Todavía le queda una hora de trayecto para empezar a caminar. Es un miércoles con sol fuerte. La señora Cruz llega a una zona residencial de la ciudad e inicia una rutina por calles silenciosas donde apenas se percibe el ajetreo doméstico de los vecinos. El trabajo consiste en tocar puertas. En la primera vivienda, un ama de casa le entrega una bolsa color verde agua llena de botellas de plástico y ella le ofrece otra que vendrá a recoger en siete días. El intercambio es breve, pero amable: a lo largo de meses, la señora Cruz ha logrado establecer empatía con las familias que participan del programa, gente que se ha comprometido a segregar sus desperdicios y entregar los materiales reusables una vez a la semana. No parece un acto concesivo y eventual, lo que se nota es que los vecinos comprenden el beneficio de su trabajo, distinto al servicio de limpieza pública. Cada miércoles Alicia Cruz visita unas cuarenta casas.

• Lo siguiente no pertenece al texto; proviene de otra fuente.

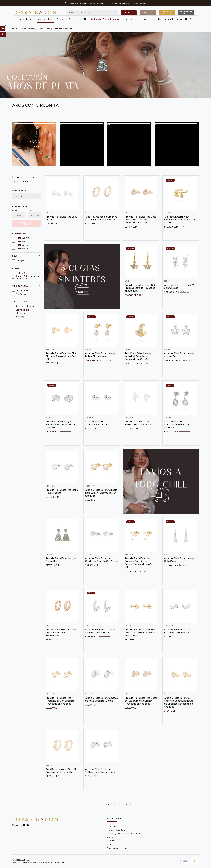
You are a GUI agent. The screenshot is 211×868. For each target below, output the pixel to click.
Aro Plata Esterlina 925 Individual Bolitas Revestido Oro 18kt (179, 231)
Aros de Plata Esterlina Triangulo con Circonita (98, 434)
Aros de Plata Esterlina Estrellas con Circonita (177, 642)
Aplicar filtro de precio (27, 223)
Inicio (15, 29)
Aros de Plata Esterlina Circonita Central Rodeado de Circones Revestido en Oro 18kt (179, 713)
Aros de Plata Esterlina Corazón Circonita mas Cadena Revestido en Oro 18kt (139, 574)
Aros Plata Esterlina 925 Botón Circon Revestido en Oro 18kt (60, 436)
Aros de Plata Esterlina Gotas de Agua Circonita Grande (101, 711)
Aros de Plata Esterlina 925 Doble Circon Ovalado (100, 366)
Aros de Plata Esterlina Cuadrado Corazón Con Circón (101, 571)
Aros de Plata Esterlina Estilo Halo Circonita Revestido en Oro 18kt (101, 504)
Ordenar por (19, 190)
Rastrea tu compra (173, 19)
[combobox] (92, 12)
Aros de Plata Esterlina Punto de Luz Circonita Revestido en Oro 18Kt (141, 644)
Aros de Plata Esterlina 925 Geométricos (60, 571)
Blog (109, 844)
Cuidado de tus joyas (117, 848)
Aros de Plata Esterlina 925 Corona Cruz (179, 366)
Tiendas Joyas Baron (116, 830)
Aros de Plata (44, 29)
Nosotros (111, 826)
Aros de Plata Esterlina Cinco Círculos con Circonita (101, 642)
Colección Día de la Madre (106, 19)
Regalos (130, 19)
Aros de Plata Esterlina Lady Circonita (61, 229)
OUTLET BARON (78, 19)
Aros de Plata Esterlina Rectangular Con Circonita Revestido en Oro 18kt (60, 712)
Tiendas (157, 19)
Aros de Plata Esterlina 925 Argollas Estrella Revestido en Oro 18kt (140, 299)
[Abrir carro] (3, 28)
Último (133, 804)
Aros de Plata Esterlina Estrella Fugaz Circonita (138, 434)
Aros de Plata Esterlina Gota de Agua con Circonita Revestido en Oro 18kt (140, 231)
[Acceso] (3, 34)
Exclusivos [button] (144, 19)
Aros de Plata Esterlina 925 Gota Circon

Cada vez que recibe una bolsa, la señora Cruz debe depositarla a un costado del cerco perimetral del parque donde empezó la recolección del día. Al inicio unas bolsas no parecen demasiado, pero unas horas después el rincón se convierte en un pequeño centro de acopio donde se juntan varias señoras que han peinado las zonas aledañas: María Nieves Alanoca, Sofìa Tacca, Rosa Roselló, Cipriana Pocco, Martina Machaca y Alejandra Mamani. Todas son integrantes de la asociación Recicla Vida, en las que por ahora participan catorce mujeres. Vestidas con sus trajes de trabajo, clasifican en otras bolsas todos los materiales recibidos: botellas, latas, cajas de cartón, papel, chapas de plástico. A eso le llaman “segregar en la fuente” –de acuerdo a una jerga operativa que tienen muy bien aprendida en talleres de inducción–. A veces se filtra un CD, un adorno de madera, un carrito de juguete que puede ser salvado. Si algo no sirve en absoluto, ellas mismas lo llevan a los tachos públicos.

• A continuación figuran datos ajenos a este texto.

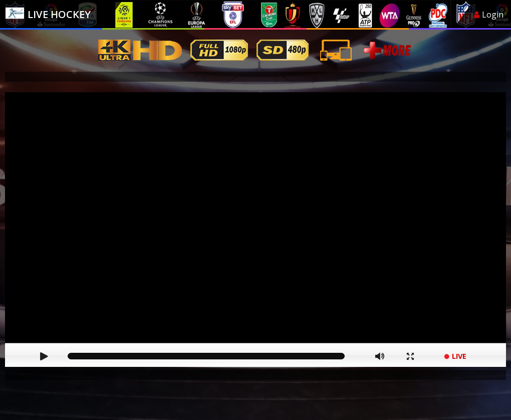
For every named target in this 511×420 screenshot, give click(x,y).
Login (488, 15)
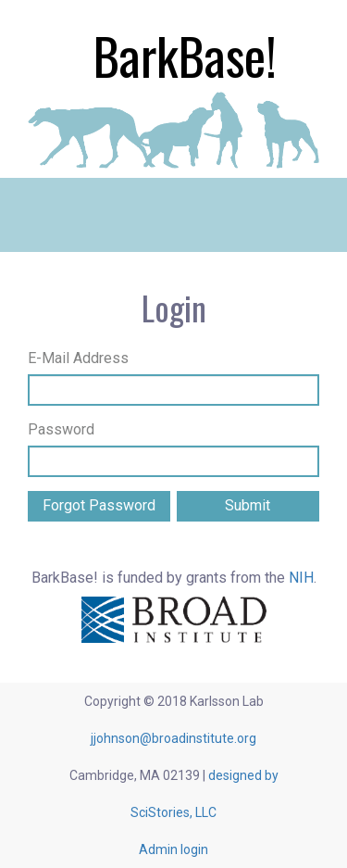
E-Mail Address (78, 358)
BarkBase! (185, 55)
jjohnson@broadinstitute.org (173, 738)
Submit (247, 505)
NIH (301, 577)
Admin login (173, 849)
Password (61, 429)
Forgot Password (99, 505)
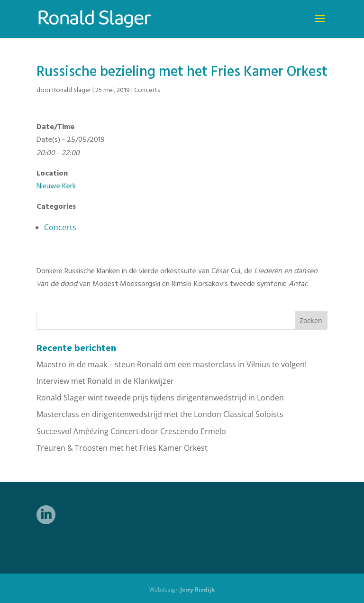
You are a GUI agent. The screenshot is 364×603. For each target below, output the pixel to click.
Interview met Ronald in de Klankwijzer (105, 381)
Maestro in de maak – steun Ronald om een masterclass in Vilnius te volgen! (172, 364)
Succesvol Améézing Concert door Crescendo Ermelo (131, 431)
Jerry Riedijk (197, 589)
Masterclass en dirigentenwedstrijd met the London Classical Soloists (160, 414)
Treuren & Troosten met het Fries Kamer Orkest (122, 448)
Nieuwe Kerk (56, 186)
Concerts (147, 90)
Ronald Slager (72, 90)
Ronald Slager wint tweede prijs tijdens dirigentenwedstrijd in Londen (160, 398)
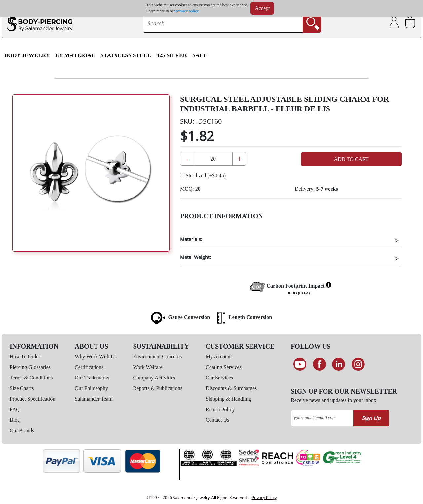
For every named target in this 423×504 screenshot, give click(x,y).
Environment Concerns (158, 356)
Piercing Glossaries (30, 367)
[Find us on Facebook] (319, 364)
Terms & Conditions (31, 378)
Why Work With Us (96, 356)
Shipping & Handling (228, 399)
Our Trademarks (92, 378)
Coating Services (223, 367)
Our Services (219, 378)
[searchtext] (223, 23)
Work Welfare (148, 367)
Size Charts (21, 388)
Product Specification (32, 399)
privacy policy (187, 11)
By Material (75, 55)
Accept (262, 8)
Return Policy (220, 409)
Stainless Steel (126, 55)
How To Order (25, 356)
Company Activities (154, 378)
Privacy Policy (264, 497)
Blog (15, 420)
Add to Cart (351, 159)
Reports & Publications (158, 388)
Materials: (191, 239)
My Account (219, 356)
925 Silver (172, 55)
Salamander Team (94, 399)
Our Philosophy (91, 388)
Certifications (89, 367)
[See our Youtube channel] (300, 364)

Recicla Vida es una de las dos asociaciones que participan del Programa de Gestión de Residuos Sólidos, promovido por el PNUD con apoyo de la Municipalidad Provincial de Arequipa.

El tercer momento del trabajo es la espera. Las señoras deben aguardar al paso del camión que llega para recoger los materiales, en ruta a un centro de acopio mayor con el que tienen un convenio. A veces la espera se prolonga unas horas, por lo que algunas sueñan con unir fuerzas para algún día comprar su propio camión. Cuando el transporte llega, un trabajador abre las puertas traseras y baja una balanza para pesar el cargamento. En seguida anota el peso de cada bolsa, que a la semana será sumado para calcular el pago de cada recicladora. Esta mañana, Alicia Cruz obtuvo dos bolsas de botellas grandes, dos bolsas de latas, cuatro bolsas de botellas chicas, una bolsa de periódicos, y una bolsa de materiales plásticos de distinto tipo. Una jornada aceptable.

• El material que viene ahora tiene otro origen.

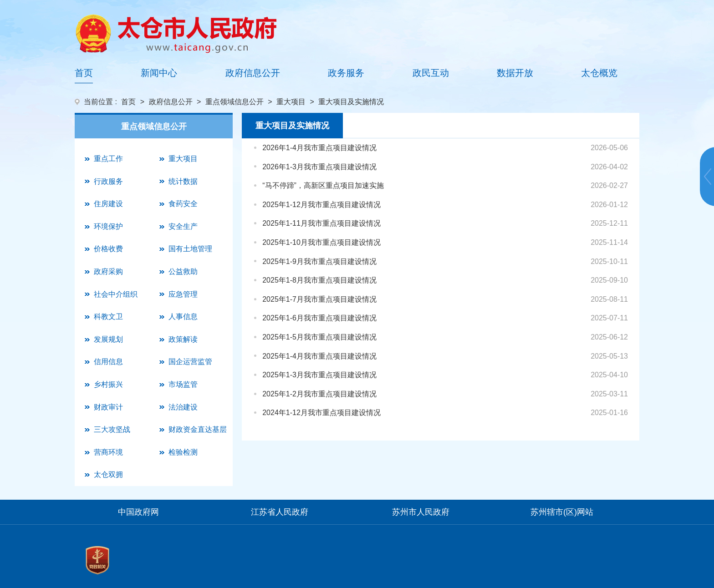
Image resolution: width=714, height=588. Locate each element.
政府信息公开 (253, 73)
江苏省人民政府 (280, 512)
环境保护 (108, 226)
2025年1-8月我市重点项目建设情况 (319, 280)
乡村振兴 (108, 384)
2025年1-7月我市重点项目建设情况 (319, 299)
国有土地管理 (190, 248)
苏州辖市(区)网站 (562, 512)
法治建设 (183, 407)
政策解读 (183, 339)
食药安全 (183, 203)
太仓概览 (599, 73)
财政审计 (108, 407)
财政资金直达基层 (198, 429)
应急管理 (183, 294)
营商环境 (108, 452)
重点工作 (108, 158)
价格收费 (108, 248)
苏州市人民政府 (421, 512)
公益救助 (183, 271)
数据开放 (515, 73)
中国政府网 (138, 512)
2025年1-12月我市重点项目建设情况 (321, 204)
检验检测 (183, 452)
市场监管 (183, 384)
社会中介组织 (116, 294)
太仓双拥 (108, 474)
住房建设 (108, 203)
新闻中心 (159, 73)
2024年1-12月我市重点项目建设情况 (321, 412)
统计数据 (183, 181)
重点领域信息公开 (235, 101)
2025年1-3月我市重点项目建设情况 (319, 375)
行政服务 (108, 181)
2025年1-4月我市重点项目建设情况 (319, 356)
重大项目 (291, 101)
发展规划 (108, 339)
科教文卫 (108, 316)
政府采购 (108, 271)
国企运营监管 (190, 361)
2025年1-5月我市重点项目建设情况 (319, 337)
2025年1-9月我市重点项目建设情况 (319, 261)
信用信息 (108, 361)
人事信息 (183, 316)
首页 (84, 73)
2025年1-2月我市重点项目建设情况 (319, 394)
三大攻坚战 (112, 429)
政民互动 (431, 73)
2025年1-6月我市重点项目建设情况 (319, 318)
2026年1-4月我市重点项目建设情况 (319, 147)
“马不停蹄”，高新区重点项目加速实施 (323, 185)
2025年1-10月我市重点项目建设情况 (321, 242)
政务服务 (346, 73)
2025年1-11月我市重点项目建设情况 (321, 223)
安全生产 (183, 226)
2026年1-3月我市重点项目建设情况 (319, 167)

Esta simple escena ya es un cambio en la vida de las integrantes de la asociación. Antes de esto, muchas trabajaban en alguno de los cuatro botaderos informales que había alrededor de la ciudad. Arequipa ha crecido y se estima que en la última década el aumento de residuos sólidos ha alcanzado un 40 %. Los puntos de escape eran focos de alarma ambiental y social para los centenares de personas que encontraban allí una forma riesgosa de ganarse la vida. Nada tan vulnerable como un ser humano en medio de los desperdicios de la especie. Hasta hace dos años, Alicia trabajaba en el botadero La Pascana, donde se mantenía desde los años noventa. Ahora es parte de una fuerza esencialmente femenina que moviliza los residuos segregados de unas 30 mil familias. Con ese trabajo logró que su hija mayor terminara la carrera de Turismo y Hotelería y ahora apoya a su hijo para que estudie la carrera de Psicología en una universidad.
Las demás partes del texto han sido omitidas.